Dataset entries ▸
:::::
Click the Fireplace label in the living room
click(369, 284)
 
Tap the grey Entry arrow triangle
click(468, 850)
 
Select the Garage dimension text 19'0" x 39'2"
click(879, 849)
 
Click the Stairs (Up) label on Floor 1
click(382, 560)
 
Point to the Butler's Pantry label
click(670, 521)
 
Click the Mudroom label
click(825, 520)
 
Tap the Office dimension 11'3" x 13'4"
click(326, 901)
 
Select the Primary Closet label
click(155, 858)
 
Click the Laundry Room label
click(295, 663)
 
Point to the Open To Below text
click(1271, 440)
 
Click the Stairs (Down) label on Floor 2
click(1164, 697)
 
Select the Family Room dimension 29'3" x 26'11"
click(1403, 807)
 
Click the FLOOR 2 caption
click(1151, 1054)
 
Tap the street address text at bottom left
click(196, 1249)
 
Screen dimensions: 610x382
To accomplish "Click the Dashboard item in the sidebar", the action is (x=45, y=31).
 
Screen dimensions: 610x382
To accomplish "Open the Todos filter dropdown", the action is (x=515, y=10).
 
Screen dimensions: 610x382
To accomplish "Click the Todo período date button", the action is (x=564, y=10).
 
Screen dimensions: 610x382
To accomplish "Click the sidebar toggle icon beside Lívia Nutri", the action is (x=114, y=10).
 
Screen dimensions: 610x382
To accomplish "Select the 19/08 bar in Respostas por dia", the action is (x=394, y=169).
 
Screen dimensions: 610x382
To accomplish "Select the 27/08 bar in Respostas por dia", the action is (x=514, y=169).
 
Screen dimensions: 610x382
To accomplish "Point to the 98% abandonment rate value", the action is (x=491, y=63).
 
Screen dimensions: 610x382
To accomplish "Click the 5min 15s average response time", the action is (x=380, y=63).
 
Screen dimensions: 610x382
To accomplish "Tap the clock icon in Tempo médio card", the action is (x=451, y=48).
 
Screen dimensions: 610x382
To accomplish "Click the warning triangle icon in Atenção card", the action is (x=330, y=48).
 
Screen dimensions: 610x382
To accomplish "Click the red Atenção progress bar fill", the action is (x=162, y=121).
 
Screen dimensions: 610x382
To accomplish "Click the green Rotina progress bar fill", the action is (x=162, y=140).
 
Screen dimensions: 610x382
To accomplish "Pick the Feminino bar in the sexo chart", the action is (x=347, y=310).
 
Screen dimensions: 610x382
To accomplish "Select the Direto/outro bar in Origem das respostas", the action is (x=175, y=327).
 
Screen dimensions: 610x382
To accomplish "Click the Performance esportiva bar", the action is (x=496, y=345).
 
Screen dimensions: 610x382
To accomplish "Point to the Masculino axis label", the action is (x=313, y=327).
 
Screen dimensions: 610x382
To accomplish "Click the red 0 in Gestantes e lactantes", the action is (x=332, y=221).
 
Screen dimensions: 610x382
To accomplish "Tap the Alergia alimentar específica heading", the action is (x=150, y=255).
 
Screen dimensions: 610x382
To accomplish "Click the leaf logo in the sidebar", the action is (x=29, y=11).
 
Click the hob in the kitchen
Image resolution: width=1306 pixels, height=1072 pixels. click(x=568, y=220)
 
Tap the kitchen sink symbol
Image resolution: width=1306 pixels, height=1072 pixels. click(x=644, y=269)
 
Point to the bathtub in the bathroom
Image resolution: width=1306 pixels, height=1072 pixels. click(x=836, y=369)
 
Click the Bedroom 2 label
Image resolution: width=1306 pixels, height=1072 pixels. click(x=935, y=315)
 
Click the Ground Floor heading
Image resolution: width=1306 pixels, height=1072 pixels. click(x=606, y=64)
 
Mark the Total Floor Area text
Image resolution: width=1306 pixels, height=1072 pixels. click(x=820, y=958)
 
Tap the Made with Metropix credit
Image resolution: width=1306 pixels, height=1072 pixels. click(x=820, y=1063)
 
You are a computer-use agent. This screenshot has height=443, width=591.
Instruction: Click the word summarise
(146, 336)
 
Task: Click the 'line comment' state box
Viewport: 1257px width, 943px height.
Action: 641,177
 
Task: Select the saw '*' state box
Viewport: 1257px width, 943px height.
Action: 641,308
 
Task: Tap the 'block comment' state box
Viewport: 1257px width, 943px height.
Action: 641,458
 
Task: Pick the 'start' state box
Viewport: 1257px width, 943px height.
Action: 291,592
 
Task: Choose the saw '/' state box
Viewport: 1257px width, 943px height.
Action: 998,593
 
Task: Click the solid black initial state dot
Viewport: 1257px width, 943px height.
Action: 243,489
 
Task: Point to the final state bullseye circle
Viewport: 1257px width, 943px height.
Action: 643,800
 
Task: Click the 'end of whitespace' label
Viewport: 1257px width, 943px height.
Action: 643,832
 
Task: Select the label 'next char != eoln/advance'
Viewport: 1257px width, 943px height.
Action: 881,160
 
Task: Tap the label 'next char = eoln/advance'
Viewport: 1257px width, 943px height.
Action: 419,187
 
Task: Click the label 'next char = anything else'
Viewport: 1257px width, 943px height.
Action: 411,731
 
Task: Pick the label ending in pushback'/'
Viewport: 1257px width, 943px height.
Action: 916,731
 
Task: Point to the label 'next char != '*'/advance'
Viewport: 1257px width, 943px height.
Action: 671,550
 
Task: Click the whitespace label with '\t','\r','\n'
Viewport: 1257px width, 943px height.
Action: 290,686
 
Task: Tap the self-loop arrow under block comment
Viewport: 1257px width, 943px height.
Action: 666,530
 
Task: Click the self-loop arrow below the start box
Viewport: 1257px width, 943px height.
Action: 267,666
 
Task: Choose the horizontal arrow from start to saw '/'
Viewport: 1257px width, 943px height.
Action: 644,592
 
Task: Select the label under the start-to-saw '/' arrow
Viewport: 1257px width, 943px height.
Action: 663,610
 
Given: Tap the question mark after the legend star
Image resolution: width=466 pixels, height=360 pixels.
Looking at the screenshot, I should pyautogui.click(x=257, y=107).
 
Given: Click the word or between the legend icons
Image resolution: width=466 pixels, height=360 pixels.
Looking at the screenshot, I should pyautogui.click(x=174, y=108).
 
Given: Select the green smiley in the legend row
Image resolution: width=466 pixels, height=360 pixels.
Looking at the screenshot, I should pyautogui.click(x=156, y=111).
:::::
THE REQUEST ▸ Can you copy all of the data above line for line, without changing anything?

OUTPUT ▸
Click the Fireplace label in the living room
click(369, 284)
 
Tap the grey Entry arrow triangle
click(468, 850)
 
Select the Garage dimension text 19'0" x 39'2"
click(879, 849)
 
Click the Stairs (Up) label on Floor 1
click(382, 560)
 
Point to the Butler's Pantry label
click(670, 521)
 
Click the Mudroom label
click(825, 520)
 
Tap the Office dimension 11'3" x 13'4"
click(326, 901)
 
Select the Primary Closet label
click(155, 858)
 
Click the Laundry Room label
click(295, 663)
 
Point to the Open To Below text
click(1271, 440)
 
Click the Stairs (Down) label on Floor 2
click(1164, 697)
 
Select the Family Room dimension 29'3" x 26'11"
click(1403, 807)
 
Click the FLOOR 2 caption
click(1151, 1054)
 
Tap the street address text at bottom left
click(196, 1249)
 
Screen dimensions: 610x382
To accomplish "Click the Dashboard item in the sidebar", the action is (x=45, y=31).
 
Screen dimensions: 610x382
To accomplish "Open the Todos filter dropdown", the action is (x=515, y=10).
 
Screen dimensions: 610x382
To accomplish "Click the Todo período date button", the action is (x=564, y=10).
 
Screen dimensions: 610x382
To accomplish "Click the sidebar toggle icon beside Lívia Nutri", the action is (x=114, y=10).
 
Screen dimensions: 610x382
To accomplish "Select the 19/08 bar in Respostas por dia", the action is (x=394, y=169).
 
Screen dimensions: 610x382
To accomplish "Select the 27/08 bar in Respostas por dia", the action is (x=514, y=169).
 
Screen dimensions: 610x382
To accomplish "Point to the 98% abandonment rate value", the action is (x=491, y=63).
 
Screen dimensions: 610x382
To accomplish "Click the 5min 15s average response time", the action is (x=380, y=63).
 
Screen dimensions: 610x382
To accomplish "Tap the clock icon in Tempo médio card", the action is (x=451, y=48).
 
Screen dimensions: 610x382
To accomplish "Click the warning triangle icon in Atenção card", the action is (x=330, y=48).
 
Screen dimensions: 610x382
To accomplish "Click the red Atenção progress bar fill", the action is (x=162, y=121).
 
Screen dimensions: 610x382
To accomplish "Click the green Rotina progress bar fill", the action is (x=162, y=140).
 
Screen dimensions: 610x382
To accomplish "Pick the Feminino bar in the sexo chart", the action is (x=347, y=310).
 
Screen dimensions: 610x382
To accomplish "Select the Direto/outro bar in Origem das respostas", the action is (x=175, y=327).
 
Screen dimensions: 610x382
To accomplish "Click the Performance esportiva bar", the action is (x=496, y=345).
 
Screen dimensions: 610x382
To accomplish "Point to the Masculino axis label", the action is (x=313, y=327).
 
Screen dimensions: 610x382
To accomplish "Click the red 0 in Gestantes e lactantes", the action is (x=332, y=221).
 
Screen dimensions: 610x382
To accomplish "Tap the Alergia alimentar específica heading", the action is (x=150, y=255).
 
Screen dimensions: 610x382
To accomplish "Click the leaf logo in the sidebar", the action is (x=29, y=11).
 
Click the hob in the kitchen
Image resolution: width=1306 pixels, height=1072 pixels. click(x=568, y=220)
 
Tap the kitchen sink symbol
Image resolution: width=1306 pixels, height=1072 pixels. click(x=644, y=269)
 
Point to the bathtub in the bathroom
Image resolution: width=1306 pixels, height=1072 pixels. click(x=836, y=369)
 
Click the Bedroom 2 label
Image resolution: width=1306 pixels, height=1072 pixels. click(x=935, y=315)
 
Click the Ground Floor heading
Image resolution: width=1306 pixels, height=1072 pixels. click(x=606, y=64)
 
Mark the Total Floor Area text
Image resolution: width=1306 pixels, height=1072 pixels. click(x=820, y=958)
 
Tap the Made with Metropix credit
Image resolution: width=1306 pixels, height=1072 pixels. click(x=820, y=1063)
 
You are a computer-use agent. This screenshot has height=443, width=591.
Instruction: Click the word summarise
(146, 336)
 
Task: Click the 'line comment' state box
Viewport: 1257px width, 943px height.
Action: 641,177
 
Task: Select the saw '*' state box
Viewport: 1257px width, 943px height.
Action: 641,308
 
Task: Tap the 'block comment' state box
Viewport: 1257px width, 943px height.
Action: 641,458
 
Task: Pick the 'start' state box
Viewport: 1257px width, 943px height.
Action: 291,592
 
Task: Choose the saw '/' state box
Viewport: 1257px width, 943px height.
Action: 998,593
 
Task: Click the solid black initial state dot
Viewport: 1257px width, 943px height.
Action: 243,489
 
Task: Point to the final state bullseye circle
Viewport: 1257px width, 943px height.
Action: 643,800
 
Task: Click the 'end of whitespace' label
Viewport: 1257px width, 943px height.
Action: 643,832
 
Task: Select the label 'next char != eoln/advance'
Viewport: 1257px width, 943px height.
Action: 881,160
 
Task: Tap the label 'next char = eoln/advance'
Viewport: 1257px width, 943px height.
Action: 419,187
 
Task: Click the label 'next char = anything else'
Viewport: 1257px width, 943px height.
Action: 411,731
 
Task: Pick the label ending in pushback'/'
Viewport: 1257px width, 943px height.
Action: 916,731
 
Task: Point to the label 'next char != '*'/advance'
Viewport: 1257px width, 943px height.
Action: 671,550
 
Task: Click the whitespace label with '\t','\r','\n'
Viewport: 1257px width, 943px height.
Action: 290,686
 
Task: Tap the self-loop arrow under block comment
Viewport: 1257px width, 943px height.
Action: 666,530
 
Task: Click the self-loop arrow below the start box
Viewport: 1257px width, 943px height.
Action: 267,666
 
Task: Choose the horizontal arrow from start to saw '/'
Viewport: 1257px width, 943px height.
Action: 644,592
 
Task: Select the label under the start-to-saw '/' arrow
Viewport: 1257px width, 943px height.
Action: 663,610
 
Given: Tap the question mark after the legend star
Image resolution: width=466 pixels, height=360 pixels.
Looking at the screenshot, I should pyautogui.click(x=257, y=107).
 
Given: Click the word or between the legend icons
Image resolution: width=466 pixels, height=360 pixels.
Looking at the screenshot, I should pyautogui.click(x=174, y=108).
 
Given: Select the green smiley in the legend row
Image resolution: width=466 pixels, height=360 pixels.
Looking at the screenshot, I should pyautogui.click(x=156, y=111).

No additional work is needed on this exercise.